BEGIN The input

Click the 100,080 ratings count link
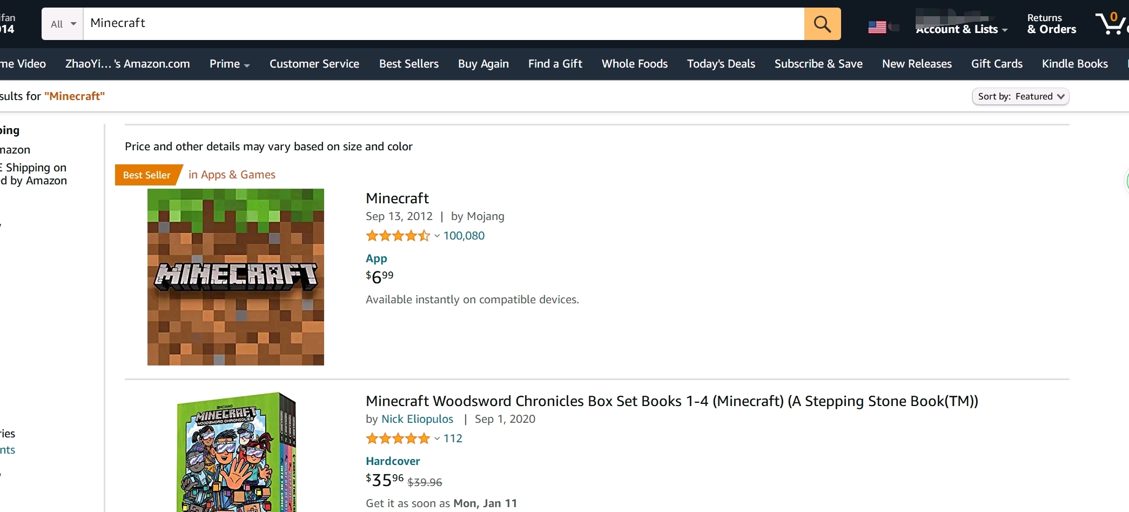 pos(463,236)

END The input
BEGIN The input

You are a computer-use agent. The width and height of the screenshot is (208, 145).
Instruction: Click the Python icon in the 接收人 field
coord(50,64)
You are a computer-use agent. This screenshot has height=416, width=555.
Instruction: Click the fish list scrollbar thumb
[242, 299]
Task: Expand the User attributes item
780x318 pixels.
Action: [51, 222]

END The input

Exercise directions >> Within the entries, how many lines contain the word "agent"? Answer with a number alone.

Output for this exercise >> 2